### Given task a
Summarize the exam question page in two sentences.

### Reading text
Question 7 - A-Level Maths

Edexcel F1 2021 January — Question 7 9 marks

Exam Board	Edexcel
Module	F1 (Further Pure Mathematics 1)
Year	2021
Session	January
Marks	9
Paper	Download PDF ↗
Topic	Linear transformations
Type	Area scale factor from determinant
Difficulty	Standard +0.3 This is a straightforward Further Maths question testing standard matrix transformation concepts: finding area using determinant (routine calculation), solving matrix equations for unknowns (algebraic manipulation), identifying a rotation matrix (recall), and finding a matrix given a composition (inverse matrix calculation). All parts are textbook exercises requiring no novel insight, though being Further Maths places it slightly above average A-level difficulty.

### Material to process
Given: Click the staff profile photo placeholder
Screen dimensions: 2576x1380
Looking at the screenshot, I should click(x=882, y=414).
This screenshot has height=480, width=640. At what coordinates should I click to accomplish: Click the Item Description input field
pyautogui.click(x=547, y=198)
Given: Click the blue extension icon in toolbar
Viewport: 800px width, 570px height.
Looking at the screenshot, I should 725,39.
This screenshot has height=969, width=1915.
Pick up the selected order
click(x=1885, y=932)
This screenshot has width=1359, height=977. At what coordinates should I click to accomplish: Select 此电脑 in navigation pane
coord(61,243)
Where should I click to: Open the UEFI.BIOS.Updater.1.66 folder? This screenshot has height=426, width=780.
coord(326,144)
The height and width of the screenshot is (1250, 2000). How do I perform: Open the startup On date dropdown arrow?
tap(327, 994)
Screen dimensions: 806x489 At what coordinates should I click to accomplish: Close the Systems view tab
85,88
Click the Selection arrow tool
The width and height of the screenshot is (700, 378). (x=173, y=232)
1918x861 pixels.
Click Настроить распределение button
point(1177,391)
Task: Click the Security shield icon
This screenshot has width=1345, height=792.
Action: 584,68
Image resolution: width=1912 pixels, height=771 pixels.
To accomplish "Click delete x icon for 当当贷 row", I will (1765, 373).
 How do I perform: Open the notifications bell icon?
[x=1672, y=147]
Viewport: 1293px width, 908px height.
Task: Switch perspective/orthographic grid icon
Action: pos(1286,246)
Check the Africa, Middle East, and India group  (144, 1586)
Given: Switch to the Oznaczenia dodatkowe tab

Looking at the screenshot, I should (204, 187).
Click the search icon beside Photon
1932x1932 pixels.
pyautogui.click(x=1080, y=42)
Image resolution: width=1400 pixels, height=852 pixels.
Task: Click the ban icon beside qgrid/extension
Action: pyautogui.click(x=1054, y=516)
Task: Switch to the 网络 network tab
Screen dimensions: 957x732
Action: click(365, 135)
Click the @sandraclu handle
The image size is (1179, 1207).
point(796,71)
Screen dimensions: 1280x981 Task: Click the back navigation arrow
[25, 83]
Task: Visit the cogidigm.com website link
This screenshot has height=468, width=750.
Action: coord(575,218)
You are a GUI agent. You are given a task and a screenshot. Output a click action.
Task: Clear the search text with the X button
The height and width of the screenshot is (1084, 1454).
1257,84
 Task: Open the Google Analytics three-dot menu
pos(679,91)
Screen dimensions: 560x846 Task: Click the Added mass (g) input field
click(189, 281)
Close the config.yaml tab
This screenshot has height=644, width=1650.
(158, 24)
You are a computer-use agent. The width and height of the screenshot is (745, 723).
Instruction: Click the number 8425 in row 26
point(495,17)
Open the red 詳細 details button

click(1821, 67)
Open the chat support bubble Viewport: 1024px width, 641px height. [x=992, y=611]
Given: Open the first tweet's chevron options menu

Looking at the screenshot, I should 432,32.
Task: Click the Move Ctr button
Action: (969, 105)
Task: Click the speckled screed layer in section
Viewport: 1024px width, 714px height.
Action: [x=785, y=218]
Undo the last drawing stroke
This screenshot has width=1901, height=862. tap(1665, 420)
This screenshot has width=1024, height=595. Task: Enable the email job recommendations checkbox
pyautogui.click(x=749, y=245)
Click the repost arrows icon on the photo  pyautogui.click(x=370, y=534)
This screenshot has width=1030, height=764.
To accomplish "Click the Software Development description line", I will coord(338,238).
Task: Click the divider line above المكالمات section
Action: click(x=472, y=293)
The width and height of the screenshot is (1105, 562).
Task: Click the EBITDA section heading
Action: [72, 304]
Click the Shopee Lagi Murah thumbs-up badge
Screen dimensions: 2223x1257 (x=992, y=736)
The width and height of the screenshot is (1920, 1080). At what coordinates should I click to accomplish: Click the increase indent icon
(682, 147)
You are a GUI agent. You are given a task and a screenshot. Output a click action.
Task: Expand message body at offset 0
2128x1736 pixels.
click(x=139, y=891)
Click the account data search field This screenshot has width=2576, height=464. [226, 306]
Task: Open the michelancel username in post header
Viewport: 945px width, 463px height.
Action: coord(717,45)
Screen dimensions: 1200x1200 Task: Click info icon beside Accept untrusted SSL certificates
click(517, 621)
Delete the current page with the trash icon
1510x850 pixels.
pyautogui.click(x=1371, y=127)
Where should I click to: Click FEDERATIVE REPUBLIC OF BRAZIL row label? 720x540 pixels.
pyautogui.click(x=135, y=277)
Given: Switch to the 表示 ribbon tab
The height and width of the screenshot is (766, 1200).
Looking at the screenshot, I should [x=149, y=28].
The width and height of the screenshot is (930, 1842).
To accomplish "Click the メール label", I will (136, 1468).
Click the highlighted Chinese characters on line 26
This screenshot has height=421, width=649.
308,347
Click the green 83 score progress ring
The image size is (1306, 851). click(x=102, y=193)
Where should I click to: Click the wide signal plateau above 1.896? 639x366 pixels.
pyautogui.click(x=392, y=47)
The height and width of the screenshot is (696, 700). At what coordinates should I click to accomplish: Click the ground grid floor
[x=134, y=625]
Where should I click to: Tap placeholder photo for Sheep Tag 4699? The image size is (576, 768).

### Given task b
In the records, update the part that opens with the line containing "Given: Switch to the 表示 ribbon tab" and closes with the line containing "[x=134, y=625]" by replacing "progress ring" with "progress circle" and leaving everything else unchanged.

### Complete output a
Question 7 from the January 2021 Edexcel F1 (Further Pure Mathematics 1) paper is worth 9 marks and covers linear transformations, with the type given as area scale factor from determinant. Rated Standard +0.3, it is described as a straightforward Further Maths question of textbook exercises on finding area using a determinant, solving matrix equations for unknowns, identifying a rotation matrix and finding a matrix given a composition, placed slightly above average A-level difficulty because it is Further Maths.

### Complete output b
Given: Switch to the 表示 ribbon tab
The height and width of the screenshot is (766, 1200).
Looking at the screenshot, I should [x=149, y=28].
The width and height of the screenshot is (930, 1842).
To accomplish "Click the メール label", I will (136, 1468).
Click the highlighted Chinese characters on line 26
This screenshot has height=421, width=649.
308,347
Click the green 83 score progress circle
The image size is (1306, 851). click(x=102, y=193)
Where should I click to: Click the wide signal plateau above 1.896? 639x366 pixels.
pyautogui.click(x=392, y=47)
The height and width of the screenshot is (696, 700). At what coordinates should I click to accomplish: Click the ground grid floor
[x=134, y=625]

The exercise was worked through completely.